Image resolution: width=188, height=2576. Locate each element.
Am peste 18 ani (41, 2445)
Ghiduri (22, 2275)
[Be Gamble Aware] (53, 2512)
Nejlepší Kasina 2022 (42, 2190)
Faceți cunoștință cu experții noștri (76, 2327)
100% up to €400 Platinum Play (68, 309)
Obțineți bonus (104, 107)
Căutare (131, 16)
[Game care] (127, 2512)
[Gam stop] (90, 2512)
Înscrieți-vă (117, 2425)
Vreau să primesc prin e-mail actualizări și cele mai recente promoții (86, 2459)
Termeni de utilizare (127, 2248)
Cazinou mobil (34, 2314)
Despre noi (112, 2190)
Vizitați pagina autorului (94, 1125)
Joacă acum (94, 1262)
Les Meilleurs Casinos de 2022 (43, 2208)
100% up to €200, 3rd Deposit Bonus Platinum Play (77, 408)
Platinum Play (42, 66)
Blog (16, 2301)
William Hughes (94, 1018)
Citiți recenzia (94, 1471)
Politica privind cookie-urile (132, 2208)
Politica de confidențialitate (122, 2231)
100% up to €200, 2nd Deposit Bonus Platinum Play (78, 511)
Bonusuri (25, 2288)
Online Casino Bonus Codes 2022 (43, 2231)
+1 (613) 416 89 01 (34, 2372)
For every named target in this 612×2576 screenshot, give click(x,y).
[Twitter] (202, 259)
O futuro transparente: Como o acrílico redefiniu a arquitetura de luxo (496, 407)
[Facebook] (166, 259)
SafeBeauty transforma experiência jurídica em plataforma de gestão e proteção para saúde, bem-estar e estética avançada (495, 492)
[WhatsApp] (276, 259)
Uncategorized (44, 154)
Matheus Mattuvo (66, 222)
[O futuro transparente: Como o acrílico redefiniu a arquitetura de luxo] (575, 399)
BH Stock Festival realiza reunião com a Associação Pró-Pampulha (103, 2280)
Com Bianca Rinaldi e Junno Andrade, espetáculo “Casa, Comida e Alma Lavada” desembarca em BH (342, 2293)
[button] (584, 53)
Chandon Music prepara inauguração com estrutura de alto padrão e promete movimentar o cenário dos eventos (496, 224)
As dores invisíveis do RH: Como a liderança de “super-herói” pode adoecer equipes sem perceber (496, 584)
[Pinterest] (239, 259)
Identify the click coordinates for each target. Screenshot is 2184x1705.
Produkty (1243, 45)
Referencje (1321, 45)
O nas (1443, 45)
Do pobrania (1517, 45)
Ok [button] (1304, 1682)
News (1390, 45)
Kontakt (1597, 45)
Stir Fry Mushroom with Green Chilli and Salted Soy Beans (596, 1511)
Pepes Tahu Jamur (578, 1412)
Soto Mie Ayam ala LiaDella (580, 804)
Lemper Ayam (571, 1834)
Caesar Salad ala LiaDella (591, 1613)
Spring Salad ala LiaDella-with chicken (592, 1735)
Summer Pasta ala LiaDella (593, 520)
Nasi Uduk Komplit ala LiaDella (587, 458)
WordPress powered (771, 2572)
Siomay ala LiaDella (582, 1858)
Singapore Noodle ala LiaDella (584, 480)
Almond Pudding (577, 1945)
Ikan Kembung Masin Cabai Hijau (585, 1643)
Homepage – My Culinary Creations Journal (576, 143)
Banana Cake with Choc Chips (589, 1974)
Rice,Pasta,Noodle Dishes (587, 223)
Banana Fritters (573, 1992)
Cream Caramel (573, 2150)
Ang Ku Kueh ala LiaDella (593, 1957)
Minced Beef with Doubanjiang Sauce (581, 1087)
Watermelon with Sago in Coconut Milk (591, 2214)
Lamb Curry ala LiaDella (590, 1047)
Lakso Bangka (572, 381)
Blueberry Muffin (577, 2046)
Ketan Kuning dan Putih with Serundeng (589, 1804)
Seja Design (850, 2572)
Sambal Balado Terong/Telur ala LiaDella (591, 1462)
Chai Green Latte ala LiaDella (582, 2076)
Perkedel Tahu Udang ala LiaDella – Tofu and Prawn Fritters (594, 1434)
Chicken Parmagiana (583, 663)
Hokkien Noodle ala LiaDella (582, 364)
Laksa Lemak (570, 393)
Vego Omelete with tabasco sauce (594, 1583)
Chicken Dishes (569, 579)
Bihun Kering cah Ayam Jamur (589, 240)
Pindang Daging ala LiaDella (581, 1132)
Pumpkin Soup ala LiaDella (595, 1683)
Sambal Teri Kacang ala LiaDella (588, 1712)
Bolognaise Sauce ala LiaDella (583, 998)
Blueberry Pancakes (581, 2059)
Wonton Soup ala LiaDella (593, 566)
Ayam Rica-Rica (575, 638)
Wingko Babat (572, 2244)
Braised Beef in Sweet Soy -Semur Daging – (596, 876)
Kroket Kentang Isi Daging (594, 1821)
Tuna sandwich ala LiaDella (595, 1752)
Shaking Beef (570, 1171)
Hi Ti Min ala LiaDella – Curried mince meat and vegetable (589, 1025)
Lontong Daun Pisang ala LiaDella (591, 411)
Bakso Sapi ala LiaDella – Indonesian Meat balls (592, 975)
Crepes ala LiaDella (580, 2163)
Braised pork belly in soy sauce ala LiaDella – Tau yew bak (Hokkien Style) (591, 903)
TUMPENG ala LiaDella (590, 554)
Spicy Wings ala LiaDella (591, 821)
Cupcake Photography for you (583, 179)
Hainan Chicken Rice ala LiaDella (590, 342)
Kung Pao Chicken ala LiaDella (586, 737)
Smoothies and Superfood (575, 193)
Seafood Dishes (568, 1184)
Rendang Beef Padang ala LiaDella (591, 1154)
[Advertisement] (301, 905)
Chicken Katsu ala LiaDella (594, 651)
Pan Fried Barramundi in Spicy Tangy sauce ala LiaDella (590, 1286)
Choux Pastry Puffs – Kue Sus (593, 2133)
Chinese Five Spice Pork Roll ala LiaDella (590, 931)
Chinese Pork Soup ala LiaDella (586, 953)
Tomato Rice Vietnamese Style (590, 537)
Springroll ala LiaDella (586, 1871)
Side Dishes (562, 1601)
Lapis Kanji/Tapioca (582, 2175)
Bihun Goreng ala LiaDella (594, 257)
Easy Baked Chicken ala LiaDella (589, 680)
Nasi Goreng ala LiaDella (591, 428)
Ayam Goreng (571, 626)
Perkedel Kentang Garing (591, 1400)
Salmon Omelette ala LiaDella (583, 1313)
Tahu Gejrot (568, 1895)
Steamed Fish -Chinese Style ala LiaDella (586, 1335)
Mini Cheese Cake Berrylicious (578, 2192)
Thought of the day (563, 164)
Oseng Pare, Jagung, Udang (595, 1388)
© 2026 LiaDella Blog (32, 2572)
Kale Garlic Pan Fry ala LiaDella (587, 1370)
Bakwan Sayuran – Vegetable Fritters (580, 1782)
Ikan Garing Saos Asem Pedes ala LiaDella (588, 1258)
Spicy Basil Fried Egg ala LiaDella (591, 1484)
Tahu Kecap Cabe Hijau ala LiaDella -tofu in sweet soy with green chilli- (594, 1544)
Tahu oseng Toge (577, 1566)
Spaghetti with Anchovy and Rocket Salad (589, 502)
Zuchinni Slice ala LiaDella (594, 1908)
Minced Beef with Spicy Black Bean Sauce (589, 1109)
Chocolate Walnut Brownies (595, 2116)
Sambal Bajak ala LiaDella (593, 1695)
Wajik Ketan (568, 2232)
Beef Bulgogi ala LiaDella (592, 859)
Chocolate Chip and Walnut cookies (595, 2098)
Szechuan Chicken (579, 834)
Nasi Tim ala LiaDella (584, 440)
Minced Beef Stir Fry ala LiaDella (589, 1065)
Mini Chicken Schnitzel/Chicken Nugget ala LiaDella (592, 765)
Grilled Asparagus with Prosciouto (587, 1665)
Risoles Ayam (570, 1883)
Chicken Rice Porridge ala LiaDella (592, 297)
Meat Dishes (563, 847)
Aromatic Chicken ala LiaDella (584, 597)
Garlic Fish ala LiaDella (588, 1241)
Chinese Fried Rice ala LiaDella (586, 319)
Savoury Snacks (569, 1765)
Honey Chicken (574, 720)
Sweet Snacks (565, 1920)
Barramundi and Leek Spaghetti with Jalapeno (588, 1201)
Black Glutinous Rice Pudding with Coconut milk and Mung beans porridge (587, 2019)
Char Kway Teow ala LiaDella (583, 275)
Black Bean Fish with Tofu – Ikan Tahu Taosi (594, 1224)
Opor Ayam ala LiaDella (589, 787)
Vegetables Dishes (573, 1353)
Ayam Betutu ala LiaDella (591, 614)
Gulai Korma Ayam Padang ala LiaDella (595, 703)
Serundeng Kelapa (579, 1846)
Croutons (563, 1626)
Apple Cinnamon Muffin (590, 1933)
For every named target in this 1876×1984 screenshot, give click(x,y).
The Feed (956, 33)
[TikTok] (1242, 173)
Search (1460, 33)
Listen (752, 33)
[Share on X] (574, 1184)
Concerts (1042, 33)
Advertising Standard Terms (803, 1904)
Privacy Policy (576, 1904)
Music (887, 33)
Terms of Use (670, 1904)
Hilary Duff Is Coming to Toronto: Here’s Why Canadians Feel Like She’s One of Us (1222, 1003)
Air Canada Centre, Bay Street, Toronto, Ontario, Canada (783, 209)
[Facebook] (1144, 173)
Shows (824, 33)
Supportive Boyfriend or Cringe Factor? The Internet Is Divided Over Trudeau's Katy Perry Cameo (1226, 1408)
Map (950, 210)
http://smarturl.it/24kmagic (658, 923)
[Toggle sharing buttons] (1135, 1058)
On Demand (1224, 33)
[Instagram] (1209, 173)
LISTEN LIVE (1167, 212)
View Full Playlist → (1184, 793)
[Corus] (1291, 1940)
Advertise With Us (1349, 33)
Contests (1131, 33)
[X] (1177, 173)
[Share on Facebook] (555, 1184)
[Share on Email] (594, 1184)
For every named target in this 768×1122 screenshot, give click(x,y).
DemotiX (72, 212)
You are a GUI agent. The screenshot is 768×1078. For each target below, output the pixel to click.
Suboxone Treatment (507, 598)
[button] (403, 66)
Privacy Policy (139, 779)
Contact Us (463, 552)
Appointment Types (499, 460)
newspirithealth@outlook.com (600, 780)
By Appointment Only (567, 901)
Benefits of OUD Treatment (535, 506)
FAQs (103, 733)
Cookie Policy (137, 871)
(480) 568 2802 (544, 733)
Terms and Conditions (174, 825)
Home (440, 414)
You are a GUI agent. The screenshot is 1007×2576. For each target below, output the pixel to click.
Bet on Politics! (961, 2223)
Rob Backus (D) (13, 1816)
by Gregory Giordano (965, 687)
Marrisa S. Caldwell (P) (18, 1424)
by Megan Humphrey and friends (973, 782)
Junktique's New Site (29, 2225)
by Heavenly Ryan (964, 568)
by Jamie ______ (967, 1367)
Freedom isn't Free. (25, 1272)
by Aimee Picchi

• **WORK INSTRUCTIONS**:
Beginning at the line with "Bet on Politics! (961, 2223)" and ending at the last line of the entries, print every line exactly.

• **WRITTEN SOLUTION**:
Bet on Politics! (961, 2223)
Rob Backus (D) (13, 1816)
by Gregory Giordano (965, 687)
Marrisa S. Caldwell (P) (18, 1424)
by Megan Humphrey and friends (973, 782)
Junktique's New Site (29, 2225)
by Heavenly Ryan (964, 568)
by Jamie ______ (967, 1367)
Freedom isn't Free. (25, 1272)
by Aimee Picchi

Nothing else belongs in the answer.